The issue I have with nostalgia is it makes people sentimental. Having a deep conversation with anyone is right next to “root canal” on my list of things that I actively avoid. If you’re going to melt into a puddle of tears, I need a 5-foot buffer minimum, and I’m going to slowly back peddle to the nearest exit.
So when the Cardinals announced Albert Pujols was coming back for one last ride with the old crew — basically just Yadier Molina and Adam Wainwright — I recoiled in horror, and I’m a Cardinals fan. I fully expected this season to be a never-ending barrage of dopey retirement gifts and average baseball, with maybe a playoff win, but definitely not a division title, to dot the top of the sundae.
I could keep my distance, and let the rest of the St. Louis fans wipe tears and snot on each other as they enjoy mundane swan songs while I divest interest and coldly move on as men are supposed to do. And that plan lasted through the All-Star Break, and right up until the point that Pujols started hitting home runs that matter as much to his pursuit of No. 700 as they do to the team’s pursuit of the NL Central.
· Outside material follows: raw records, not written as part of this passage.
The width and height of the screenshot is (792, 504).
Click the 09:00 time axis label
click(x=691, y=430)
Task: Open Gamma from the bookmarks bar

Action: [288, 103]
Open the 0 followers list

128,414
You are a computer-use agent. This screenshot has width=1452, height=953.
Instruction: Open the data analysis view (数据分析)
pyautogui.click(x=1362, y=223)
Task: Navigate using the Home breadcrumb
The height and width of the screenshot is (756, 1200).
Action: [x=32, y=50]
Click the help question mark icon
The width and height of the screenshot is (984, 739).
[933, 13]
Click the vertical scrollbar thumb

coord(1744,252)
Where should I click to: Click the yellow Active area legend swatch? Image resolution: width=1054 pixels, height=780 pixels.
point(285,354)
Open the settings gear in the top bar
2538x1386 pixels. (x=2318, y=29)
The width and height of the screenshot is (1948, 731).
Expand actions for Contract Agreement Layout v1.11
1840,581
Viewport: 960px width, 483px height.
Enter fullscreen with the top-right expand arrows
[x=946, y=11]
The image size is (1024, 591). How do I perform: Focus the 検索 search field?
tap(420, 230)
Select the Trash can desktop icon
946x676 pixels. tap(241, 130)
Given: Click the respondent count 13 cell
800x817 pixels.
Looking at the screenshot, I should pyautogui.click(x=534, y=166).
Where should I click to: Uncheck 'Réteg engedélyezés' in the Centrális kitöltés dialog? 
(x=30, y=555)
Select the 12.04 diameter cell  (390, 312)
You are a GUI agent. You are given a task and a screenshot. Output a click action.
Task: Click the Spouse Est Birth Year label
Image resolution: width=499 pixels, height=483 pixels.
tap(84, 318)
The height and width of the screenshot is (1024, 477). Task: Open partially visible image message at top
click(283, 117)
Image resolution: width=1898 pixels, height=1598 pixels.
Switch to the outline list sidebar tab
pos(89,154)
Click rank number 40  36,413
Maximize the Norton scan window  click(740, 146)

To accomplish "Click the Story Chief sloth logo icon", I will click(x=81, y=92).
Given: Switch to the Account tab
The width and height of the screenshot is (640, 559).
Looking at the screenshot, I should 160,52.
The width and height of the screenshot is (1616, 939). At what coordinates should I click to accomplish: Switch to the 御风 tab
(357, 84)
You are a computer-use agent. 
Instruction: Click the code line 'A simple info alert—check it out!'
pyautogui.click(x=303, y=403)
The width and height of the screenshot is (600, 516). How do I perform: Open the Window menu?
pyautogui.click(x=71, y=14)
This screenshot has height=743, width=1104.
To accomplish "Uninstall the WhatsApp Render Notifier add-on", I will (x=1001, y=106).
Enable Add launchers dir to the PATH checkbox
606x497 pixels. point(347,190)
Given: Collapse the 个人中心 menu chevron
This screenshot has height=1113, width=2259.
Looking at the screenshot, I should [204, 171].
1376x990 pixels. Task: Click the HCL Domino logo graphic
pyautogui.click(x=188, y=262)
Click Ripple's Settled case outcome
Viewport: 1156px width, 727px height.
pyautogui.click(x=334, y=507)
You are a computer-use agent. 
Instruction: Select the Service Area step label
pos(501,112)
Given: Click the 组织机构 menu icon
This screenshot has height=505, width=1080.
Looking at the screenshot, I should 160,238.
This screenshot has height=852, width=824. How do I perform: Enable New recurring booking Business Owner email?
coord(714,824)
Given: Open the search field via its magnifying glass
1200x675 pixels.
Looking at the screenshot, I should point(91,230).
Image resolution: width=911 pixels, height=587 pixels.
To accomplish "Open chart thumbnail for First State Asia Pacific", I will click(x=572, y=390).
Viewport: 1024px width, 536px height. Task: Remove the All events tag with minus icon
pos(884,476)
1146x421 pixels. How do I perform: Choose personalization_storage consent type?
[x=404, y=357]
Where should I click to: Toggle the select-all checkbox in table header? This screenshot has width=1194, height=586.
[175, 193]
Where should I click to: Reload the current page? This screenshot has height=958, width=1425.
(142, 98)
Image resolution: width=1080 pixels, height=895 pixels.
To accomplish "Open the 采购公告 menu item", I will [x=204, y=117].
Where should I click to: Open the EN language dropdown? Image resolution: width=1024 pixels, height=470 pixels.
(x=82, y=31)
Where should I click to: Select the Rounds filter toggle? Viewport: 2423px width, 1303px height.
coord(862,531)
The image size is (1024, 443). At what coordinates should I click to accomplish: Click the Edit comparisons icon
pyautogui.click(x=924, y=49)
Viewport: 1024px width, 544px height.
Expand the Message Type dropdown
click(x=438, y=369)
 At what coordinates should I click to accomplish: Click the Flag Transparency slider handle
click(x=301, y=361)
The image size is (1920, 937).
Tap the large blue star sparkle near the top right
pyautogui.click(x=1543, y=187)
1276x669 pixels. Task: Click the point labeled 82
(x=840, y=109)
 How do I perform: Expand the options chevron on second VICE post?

Like a tune you can’t get enough of, I must’ve rewatched the two-run shot he hit against the Cubs last weekend a dozen times. Pujols needs five more homers to enter the exclusive 700 home runs club, and it’d be awesome if he got there, but it’s not a record.
However, the other two-thirds of the old guys on the roster are going to stand alone, atop the mound where they’ve had so many chats behind mitts before. Molina and Wainwright tied the MLB record for starts as a battery Thursday with their 324th together. The next time they take the field, Sept. 14 at home against the Brewers, they’ll break the record set by Detroit’s Mickey Lolich and Bill Freeman.
It’s not a particularly famous record, and it’s almost more of an oddity than a true testament of greatness, but it is representative of Cardinals’ baseball for the past 15-plus years. Molina and Wainwright steadied a rotation and a staff as well as any pitching coach ever could. There are only two years, out of the 17 they’ve been on the roster together, that the team’s ERA was higher than league average. It may not be the most awe-inspiring stat, but it does mean something.
They’ve also reached the postseason 11 of those 17 years, and they’re likely to make it 12 this season. If you’re petty like me, you point out that Molina’s 12 postseason appearances and Wainwright’s injury-affected nine are still more than Pujols’ eight.
While the what if surrounding Pujols is the more obvious one to the casual baseball fan, the what if regarding Wainwright’s torn Achilles played just as big of a part in the trajectory of the team. Prior to the injury, which came during a plate appearance (and was the only time I was envious of the DH), Wanio had made the All-Star game three out of four years, and notched 19-plus wins four out of five.
In the years following, his ERA hovered in the fours, although he’s been in the low threes the past few seasons, and even hurled a few gems in the playoffs. (All of which were for naught thanks to anemic run support.)
Part of Cardinals Devil Magic — the phrase coined in 2012 to describe the Red Birds’ ability to win games they weren’t supposed to — was due to the team’s ability to get the best out of journeymen pitchers. Molina would coax confidence out of Kyle Lohse or someone of that ilk and bridge the gap until it was the ace’s turn. (Usually Wainwright.)
That formula hasn’t worked in the playoffs lately, but the fact that a rotation more-or-less headed by Molina and Wainwright is still making it to meaningful October baseball tells you all you need to know about those two. The funny thing about the duo since Wainwright returned from injury in 2015 (he pitched in the playoffs the same season he tore his Achilles) is every now and then they’ll just throw it back, humming along through innings and hitters like it’s 2013.
As far as positive feelings goes, the comfort of Wainwright painting canvases that Molina has framed for him has been more pervasive than any other during their long, storied, and now historic tenure. They also now have a capstone to the career highlight reel that started when Wainwright was coming out of the bullpen and striking out Carlos Beltran in the NLCS all those years ago.
Of the many grudges I hold against Pujols that have admittedly been fading this year, I think what bothers me most is this isn’t his team anymore. It’s belonged to Molina and Wainwright since he left, and they’re more deserving of the curtain calls that have been coming seemingly at every home game. So I couldn’t be happier that their names will be etched atop a record book.
It’s hard to set an all-time mark in baseball. Doing anything the most in a sport that’s been running so long that records are disputed due to a lack of paperwork takes as much luck as it does talent. For Molina and Wainwright, their luck and talent just so happened to cross paths at a serendipitous moment 324 times.